# Data
········
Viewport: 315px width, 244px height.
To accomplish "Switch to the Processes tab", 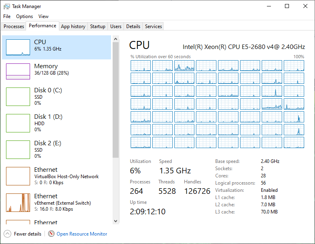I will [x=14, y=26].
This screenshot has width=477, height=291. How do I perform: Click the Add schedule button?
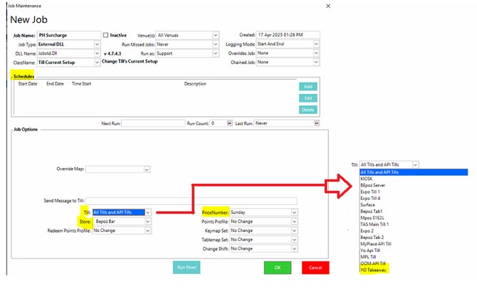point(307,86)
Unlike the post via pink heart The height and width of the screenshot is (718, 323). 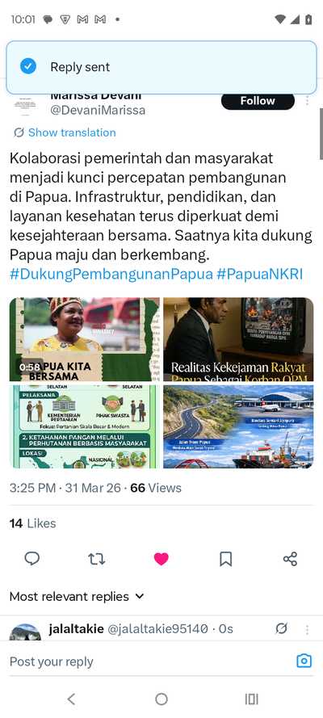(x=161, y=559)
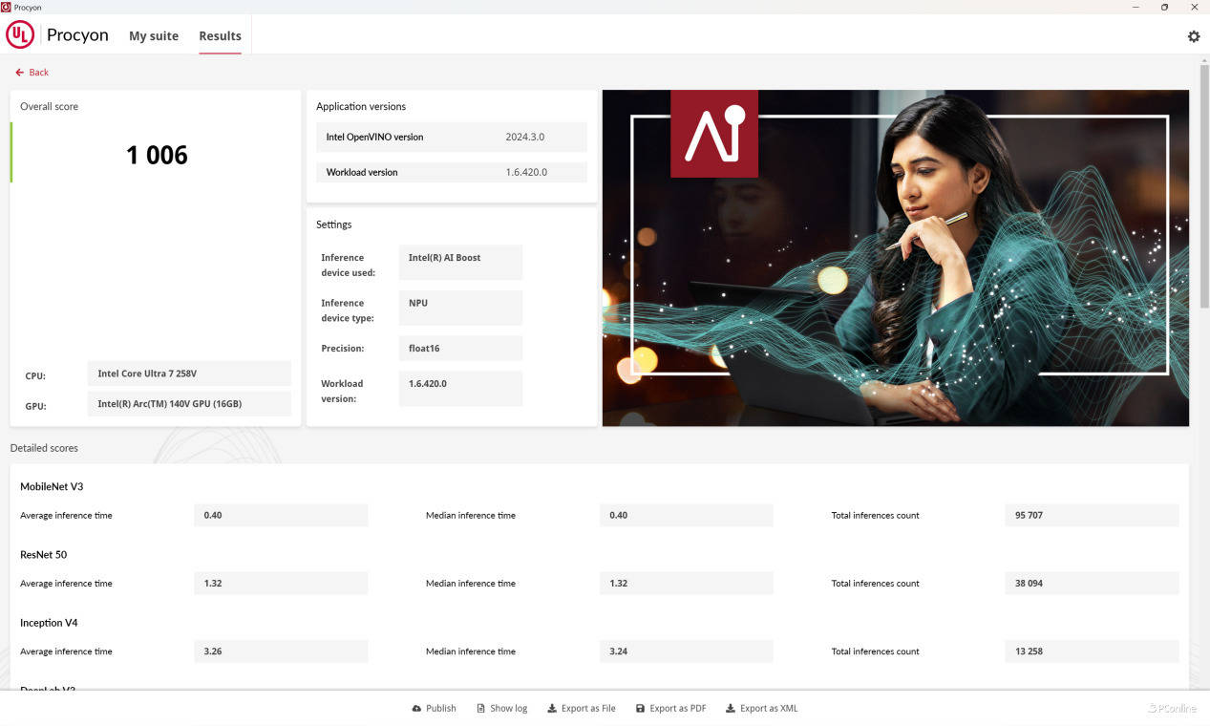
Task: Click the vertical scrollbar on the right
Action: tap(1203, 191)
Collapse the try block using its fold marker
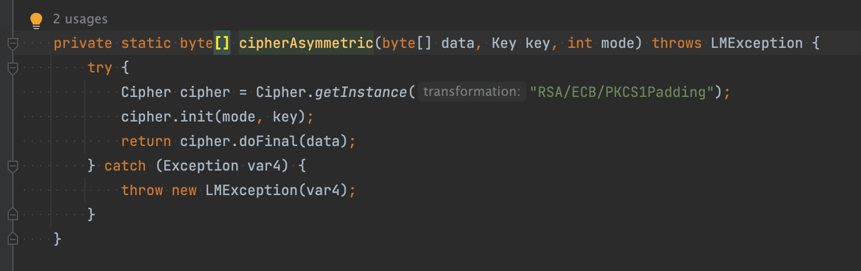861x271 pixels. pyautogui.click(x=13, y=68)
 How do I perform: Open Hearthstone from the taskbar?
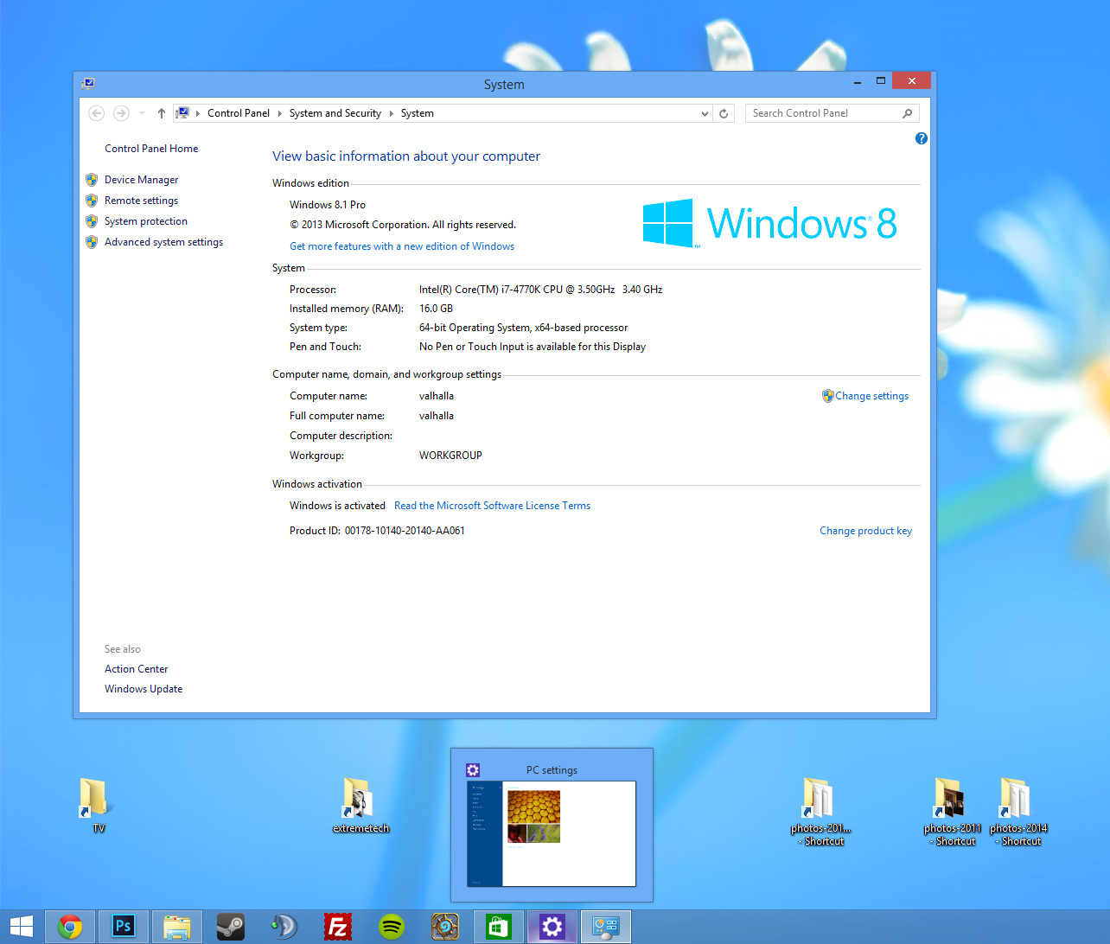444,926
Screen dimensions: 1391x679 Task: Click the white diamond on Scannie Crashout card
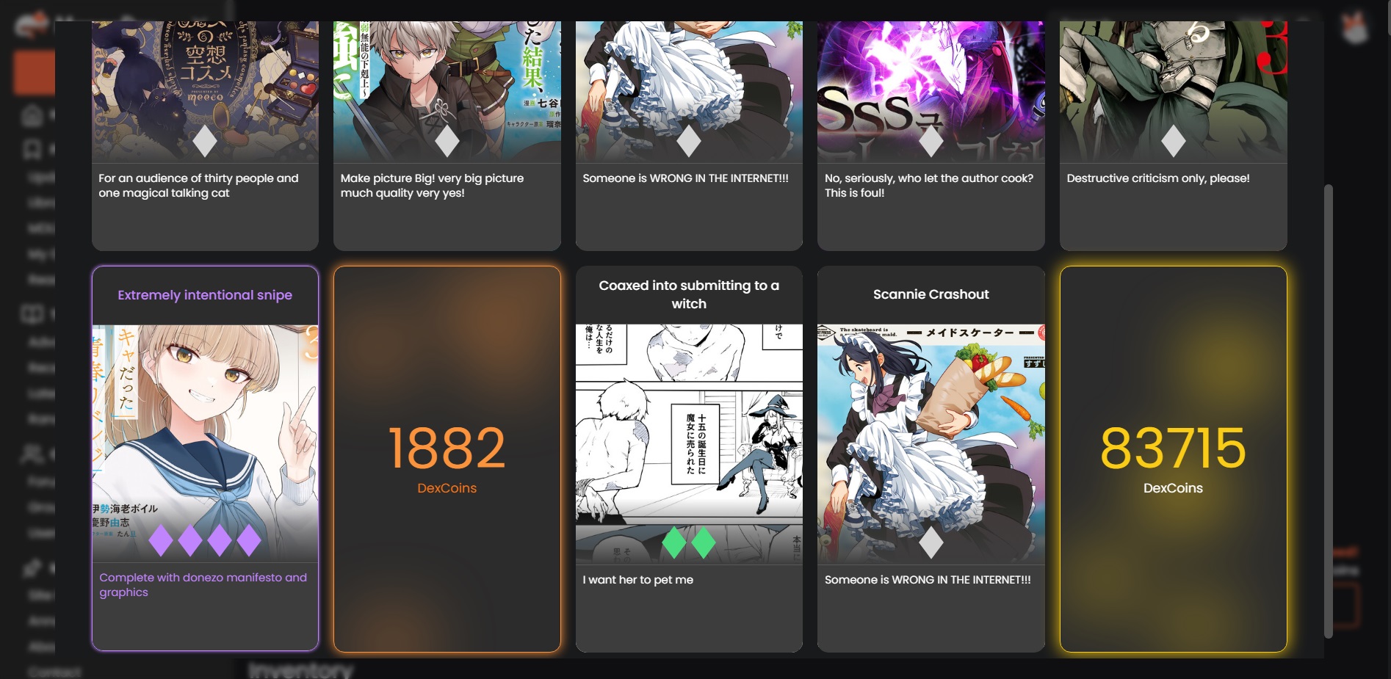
········
# What the exercise asks
Give back, exactly and with nothing added, the lines from the line with "Collapse the try block using its fold marker" through the final line of the data, both included; leave pictures out.

# Output below
Collapse the try block using its fold marker
861x271 pixels. pyautogui.click(x=13, y=68)
 How do I perform: Open Hearthstone from the taskbar?
444,926
Screen dimensions: 1391x679 Task: Click the white diamond on Scannie Crashout card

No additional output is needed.